In sehr vielen Fällen haben Ortsnamen ihre ursprüngliche Form durch Sprachwandel verloren und Namensforscher müssen erst in Archiven suchen, um herauszufinden, wie die Orte früher hießen und was der ursprüngliche Grund für die Namensvergabe war. Denn die heutige Version der Ortsnamen verführt oft dazu, falsche Schlüsse zu ziehen. So bekam beispielsweise die Burg Wolfstein nicht ihren Namen wegen der vielen Wölfe, die es vielleicht früher dort gab, sondern weil der Fürstbischof Wolfger von Erla sie um 1200 zur Sicherung der Landesgrenzen erbauen ließ.


Die Ortsnamen im Deutschen werden meist aus zwei Worten zusammengesetzt, aus einem Bestimmungswort und einem Grundwort. Ein älteres, aber selteneres Muster ist die Bildung aus Bestimmungswort und Suffix, einer Nachsilbe, die selten eine eigenständige Bedeutung haben.

Die Grundwörter dienen oft als Endung und leiten sich von bestimmten Merkmalen der Ortschaft ab, zum Beispiel dem Vorhandensein von Gebäuden oder von Flurnamen, wie einem Fluss, nahe gelegenen Bergen oder von häufig auftretenden Pflanzen- oder Tierarten. So liegen Orte, die auf "-burg" und "-berg" enden, normalerweise etwas höher, Orte auf "-bach" in der Nähe eines Baches, in Siedlungen auf "-kirchen" stand eine Kirche und so weiter. Im Bayrischen Wald gibt es beispielsweise viele Ortschaften mit der Endung -berg, -schlag, -mühle oder -au, wie Schönberg, Eppenschlag, Haidmühle oder Spiegelau.

Die Bestimmungsworte stehen meist vor den gerade erklärten Grundwörtern und beschreiben damit die Orte noch einmal genauer. Auch helfen sie Siedlungen mit dem gleichen Grundwort voneinander zu unterscheiden, wie zum Beispiel Finster-au und Hohen-au. Wie die Grundwörter verweisen sie ebenfalls auf Bauten (wie in Kirch-dorf), beziehen sich auf Personengruppen (Bischofs-mais), auf den Namen einer bestimmten Person (Willhelms-reut) oder ebenfalls auf das auffällige Auftreten bestimmter Tier- oder Pflanzenarten (Lindberg).

Ein Beispiel für solch einen „klassischen Ortsnamen“ kann demnach „Waldkirchen“ sein. Der Grund für das Entstehen dieser Siedlung war vermutlich eine Kirche und, um diesen Ort näher zu beschreiben, wurde das Bestimmungswort "Wald-" vorangestellt, da er sich im damals schon großen Waldgebiet befand.

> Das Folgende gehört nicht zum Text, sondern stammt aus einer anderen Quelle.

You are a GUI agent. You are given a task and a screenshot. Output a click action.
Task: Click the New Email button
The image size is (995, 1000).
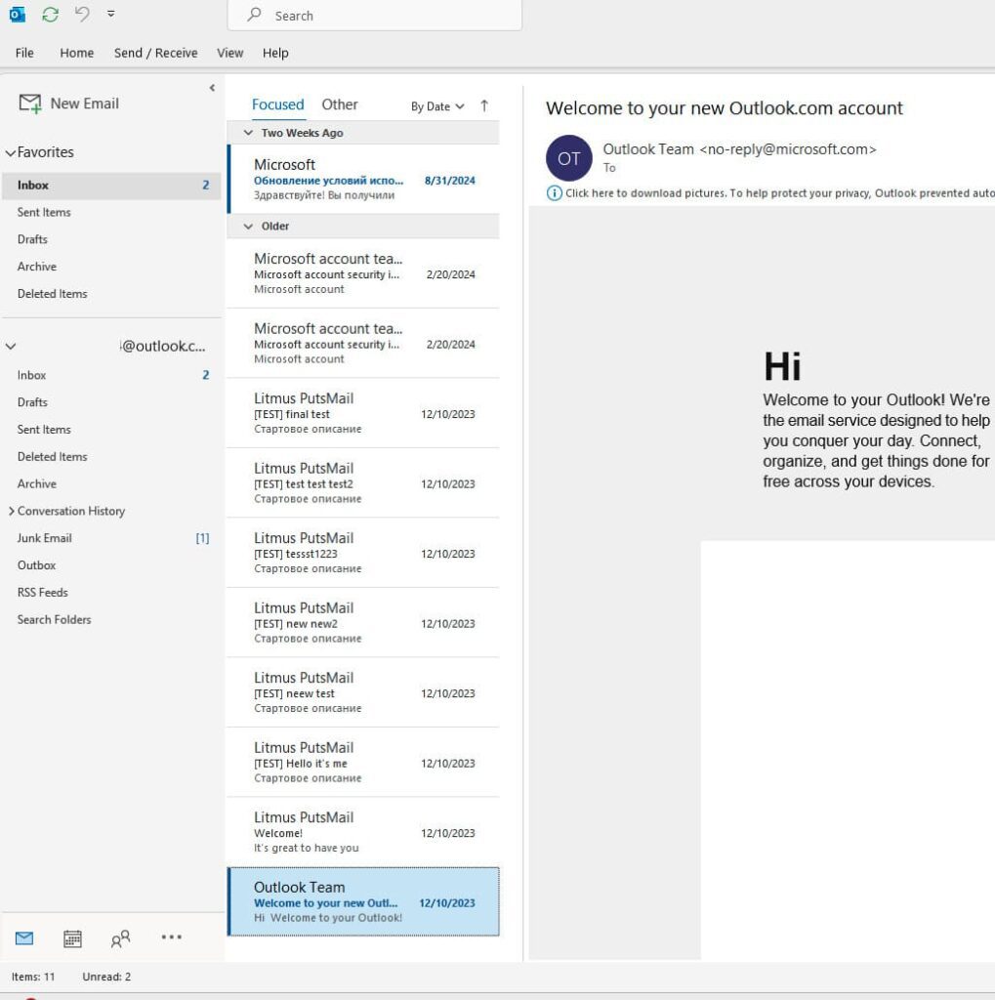[x=69, y=104]
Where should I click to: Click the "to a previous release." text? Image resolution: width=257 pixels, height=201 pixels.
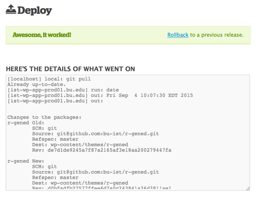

Abgesehen davon gibt es manchmal noch Namenszusätze, die Orte differenzieren sollen, da es trotz Bestimmungswort vorkommen kann, dass Siedlungen den gleichen Namen tragen. Sie werden vor das Bestimmungswort gestellt und sind im Gegensatz zu diesen und den Grundwörtern eher funktional wie inhaltlich. Namenzusätze lassen sich vom Alter (Neu-, Alt-), der Größe (Groß-, Klein-), der Höhe (Hohen-, Nieder-) oder der Richtung (Hinter-, Inner-/Außer-,) ableiten. Dies ist der Grund für die Entstehung von Ortsnamen wie Innernzell und Außernzell oder Altreichenau und Neureichenau.

Als letztes zu erwähnen sind nachgestellte Zusätze wie bei/am XY, wie „Haus im Wald“, welche ebenfalls von gleichen Ortsnamen unterscheiden sollen, jedoch in der lokalen Umgangssprache meist ignoriert werden.

Ein sehr allgemeiner und gleichzeitig komplexer Bericht über den Aufbau deutscher Ortsnamen. Mit diesem Hintergrund werden hier in Zukunft manche Ortsnamen genauer betrachtet werden.